Wie ticken eigentlich Straftäter? Mit virtuellen Brillen und Simulationen wollen ihnen Wissenschaftler auf die Spur kommen. Doch sind die Forschungsergebnisse mehr als nur reine Theorie?
Einmal in die Welt von Straftätern eintauchen, sich mit moderner Technologie in die Rolle eines Einbrechers begeben oder in eine Kneipenschlägerei verwickelt werden: Was den Anschein einer wilden Spielerei und Spinnerei erweckt, ist am Max-Planck-Institut zur Erforschung von Kriminalität, Sicherheit und Recht in Freiburg tatsächlich möglich. Dort wurde am Freitag ein neues Labor zur Erforschung von Kriminalität eröffnet.
Nach Angaben des Instituts ist es das erste eigenständige Forschungslabor, das bei Studien und Experimenten sogenannte Virtual-Reality-Technik einsetzen soll. Dabei erzeugen Computer eine virtuelle Umgebung. "Wir stellen realistische Szenen nach", sagt der Leiter der Abteilung Kriminologie am Freiburger Max-Planck-Institut, Jean-Louis van Gelder.
Mit Hilfe von Headsets und moderner Technologie sollen Testpersonen in bestimmte Situationen versetzt werden. Die Wissenschaftler beobachten dabei unter anderem die Augen der Menschen und analysieren ihre Bewegungsmuster. Die Forscher wollen herausfinden, wie Straftäter ihre Entscheidungen treffen und was in ihnen vorgeht, während sie eine Straftat begehen.
Straftaten werden meist unbeobachtet begangen
"Wir wissen viel über Kriminalität, aber wenig über das Kriminalitätsverhalten, weil die meisten Straftaten unbeobachtet entstehen", sagt van Gelder. Es gehe darum, Verbrechen und Täter zu verstehen. Die Forschungsergebnisse sollen in die Ausbildung von Polizei und Justiz einfließen und dabei helfen, neue Strategien und Gesetze zu erarbeiten.

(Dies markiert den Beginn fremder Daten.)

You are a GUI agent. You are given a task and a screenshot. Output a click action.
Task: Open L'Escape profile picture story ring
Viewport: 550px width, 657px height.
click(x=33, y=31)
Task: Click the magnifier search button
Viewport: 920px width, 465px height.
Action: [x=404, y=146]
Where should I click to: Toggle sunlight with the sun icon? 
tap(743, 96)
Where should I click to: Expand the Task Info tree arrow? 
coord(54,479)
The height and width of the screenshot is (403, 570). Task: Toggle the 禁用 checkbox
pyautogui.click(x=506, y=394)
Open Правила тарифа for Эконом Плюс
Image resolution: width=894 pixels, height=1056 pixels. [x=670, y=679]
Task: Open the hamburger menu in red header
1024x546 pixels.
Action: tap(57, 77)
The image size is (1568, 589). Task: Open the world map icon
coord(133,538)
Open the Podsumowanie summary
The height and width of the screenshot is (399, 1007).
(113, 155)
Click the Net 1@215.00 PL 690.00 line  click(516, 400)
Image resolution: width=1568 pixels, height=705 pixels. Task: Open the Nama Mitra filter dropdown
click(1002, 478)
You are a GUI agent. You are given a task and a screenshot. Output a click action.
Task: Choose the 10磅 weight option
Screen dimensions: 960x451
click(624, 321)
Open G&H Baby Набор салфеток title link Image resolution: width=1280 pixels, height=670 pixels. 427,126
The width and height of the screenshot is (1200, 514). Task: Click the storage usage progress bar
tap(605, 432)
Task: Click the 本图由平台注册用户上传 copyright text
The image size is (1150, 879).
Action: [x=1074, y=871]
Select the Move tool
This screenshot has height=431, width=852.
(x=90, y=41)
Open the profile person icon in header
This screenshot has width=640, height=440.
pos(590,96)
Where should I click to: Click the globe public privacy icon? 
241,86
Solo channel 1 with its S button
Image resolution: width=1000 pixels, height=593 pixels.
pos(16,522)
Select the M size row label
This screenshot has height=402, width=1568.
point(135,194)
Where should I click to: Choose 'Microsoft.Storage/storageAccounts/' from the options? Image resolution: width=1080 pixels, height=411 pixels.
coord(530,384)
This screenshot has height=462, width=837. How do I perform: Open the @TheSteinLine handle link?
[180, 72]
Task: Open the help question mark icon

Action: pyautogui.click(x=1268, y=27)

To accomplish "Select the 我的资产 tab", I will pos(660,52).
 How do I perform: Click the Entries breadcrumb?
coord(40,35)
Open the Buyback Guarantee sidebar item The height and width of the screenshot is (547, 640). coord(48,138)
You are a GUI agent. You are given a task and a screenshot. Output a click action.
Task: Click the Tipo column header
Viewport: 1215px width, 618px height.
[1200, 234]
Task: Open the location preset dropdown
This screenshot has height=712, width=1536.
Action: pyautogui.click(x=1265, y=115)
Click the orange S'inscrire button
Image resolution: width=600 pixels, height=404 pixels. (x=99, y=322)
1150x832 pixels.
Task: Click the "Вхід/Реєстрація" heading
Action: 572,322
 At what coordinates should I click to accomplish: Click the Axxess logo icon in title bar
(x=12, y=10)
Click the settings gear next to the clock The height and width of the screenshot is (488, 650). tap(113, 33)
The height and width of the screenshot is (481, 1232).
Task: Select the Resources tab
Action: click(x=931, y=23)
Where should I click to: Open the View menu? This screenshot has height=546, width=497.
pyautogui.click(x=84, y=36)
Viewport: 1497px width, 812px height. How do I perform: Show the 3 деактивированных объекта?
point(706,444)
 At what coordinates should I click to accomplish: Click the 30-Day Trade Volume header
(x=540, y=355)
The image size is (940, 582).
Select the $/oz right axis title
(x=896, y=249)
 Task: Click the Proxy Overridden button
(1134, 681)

Bei dem Labor handle es sich um mehr als reine Spielerei, meint der Bund Deutscher Kriminalbeamter. Zwar wisse der Verband nicht, was sich in dem Labor genau abspielen wird. Allerdings sei die Virtual-Reality-Technik schon jetzt beispielsweise hilfreich, um Tatorte zu konstruieren.
Auch das baden-württembergische Innenministerium will sich mit den Kriminologen austauschen und eine Zusammenarbeit im Bereich der polizeilichen Sicherheitsforschung prüfen. "Kriminologische Forschung kann erheblich dazu beitragen, ein genaueres Bild des tatsächlichen Kriminalitätsgeschehens zu zeichnen", erklärt eine Sprecherin. So sei es etwa möglich, das Zeugen- und Opferverhalten besser einzuordnen.
Wie das klappt, soll ein virtueller Wohnungseinbruch bei einem Versuch des Max-Planck-Instituts zeigen: Testpersonen tauchen in ein Wohngebiet ein und erkunden die Region, als ob sie zu später Stunde dort einbrechen wollten. Doch das virtuelle Wohngebiet ist dicht besiedelt - die Wege sind hell beleuchtet, aus den Wohnungen kommen Geräusche. Die Forscher wollen herausfinden, ob sich die Einbrecher davon abschrecken lassen. Haben die Täter mehr Angst? Planen sie ihre Tat anders? Kann ein Einbruch damit sogar verhindert werden? Auf diese Fragen erhoffen sich die Wissenschaftler schon bald Antworten.